How a Trump or Harris victory could raise grocery prices in Canada

How a Trump or Harris victory could raise grocery prices in Canada

The upcoming U.S. election could have significant consequences for Canadian grocery prices, regardless of which candidate wins. Dr. Sylvain Charlebois, Senior Director of the Agri-Foods Analytics Lab at Dalhousie University, suggests that a protectionist shift in U.S. policy could raise costs for Canadian consumers. “We’re facing a more protectionist Western world as a result of this election,” he said. Dr. Charlebois, who is currently working on Canada’s annual Food Price Report, predicts that both parties’ policies may lead to price hikes in Canadian grocery stores.

While either candidate is likely to adopt policies that drive up tariffs, a renewed Donald Trump administration is expected to enforce even stricter trade measures, especially with countries like China. This approach could have a ripple effect on Canadian food prices, particularly for products imported from or closely tied to the U.S. “More tariffs are coming, and these will inevitably push prices higher,” Charlebois emphasized, noting that Canadians could see significant changes at the checkout over the next 12 months.
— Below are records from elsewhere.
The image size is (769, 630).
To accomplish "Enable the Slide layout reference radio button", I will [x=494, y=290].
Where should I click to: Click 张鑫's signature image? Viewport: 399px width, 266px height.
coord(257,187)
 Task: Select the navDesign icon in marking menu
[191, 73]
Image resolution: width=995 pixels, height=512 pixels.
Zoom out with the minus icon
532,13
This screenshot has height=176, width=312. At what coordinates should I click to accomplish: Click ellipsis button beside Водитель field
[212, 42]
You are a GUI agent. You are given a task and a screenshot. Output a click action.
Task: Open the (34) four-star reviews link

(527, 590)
If Kamala Harris wins the election, Dr. Charlebois expects a shift in tone toward international trade, although protectionist policies are still anticipated. Harris may adopt a less aggressive stance than her opponent, potentially reducing the risk of direct trade confrontations. However, Dr. Charlebois warns that her administration could still prioritize American agricultural interests, which might mean heightened scrutiny on trade agreements impacting dairy, poultry, and other supply-managed sectors in Canada.
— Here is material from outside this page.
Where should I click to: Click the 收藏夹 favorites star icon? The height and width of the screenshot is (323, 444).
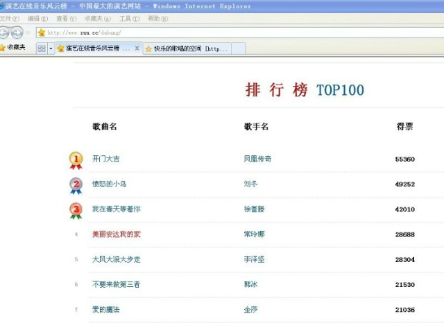3,48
Kamala Harris, left, and Donald Trump.

Supply Management Policies and Bill C-282: Could It Backfire?

One unique factor influencing Canadian food prices is the country’s supply management system, which protects certain domestic industries like dairy and poultry from international competition. Dr. Charlebois highlighted Bill C-282, a proposed law that would insulate supply-managed sectors from trade negotiations, raising concerns over Canada’s negotiating power. “Bill C-282 will likely make matters worse for the economy,” he cautioned, arguing that Canada’s strict protections may deter potential trade partners.
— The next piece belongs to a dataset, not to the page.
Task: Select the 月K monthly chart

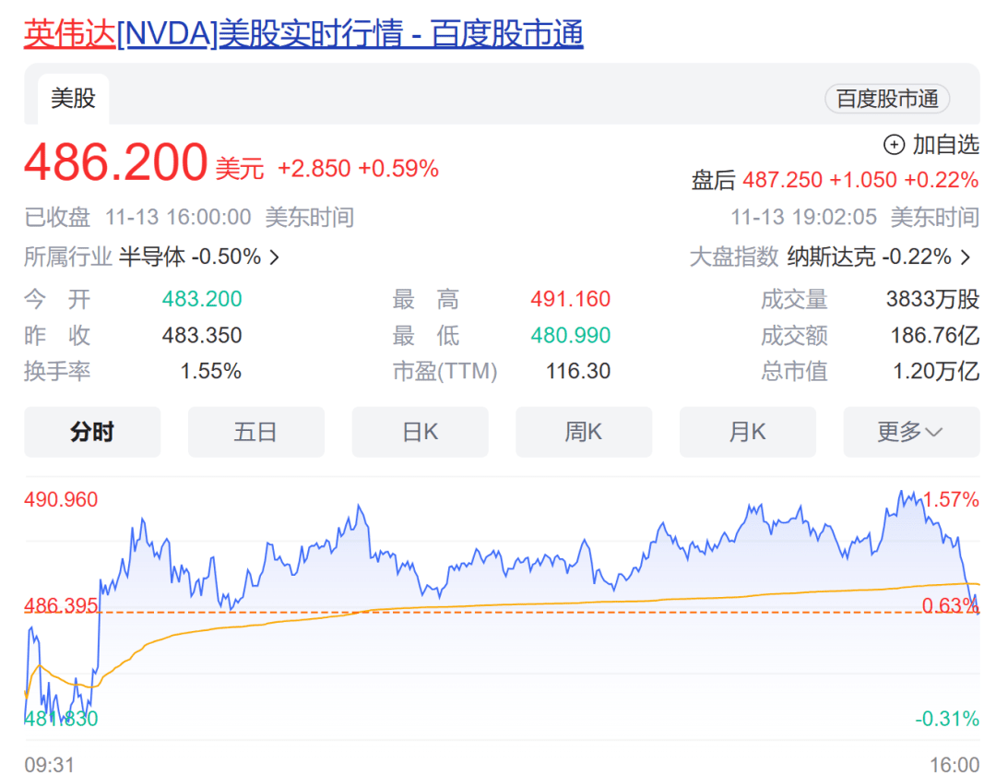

For products like milk and poultry, supply management already limits access for international suppliers, which can drive up prices. Dr. Charlebois suggested that should Trump win, the U.S. might demand greater access to Canadian markets, potentially sparking retaliatory tariffs that would impact Canadian consumers. “If Trump wins, we could see targeted trade measures aimed at Canada’s protected sectors,” he warned.

Inflation and Interest Rates Pose Additional Concerns

Beyond supply management, inflation remains a pressing concern. If inflation continues to rise, higher interest rates could follow, further tightening consumer budgets. 

“Consumers will likely become even more careful with their food spending as inflation and interest rates rise,” Charlebois noted. He warns that this trend, although gradual, could take a firm hold within the year, making everyday grocery items increasingly costly for Canadians.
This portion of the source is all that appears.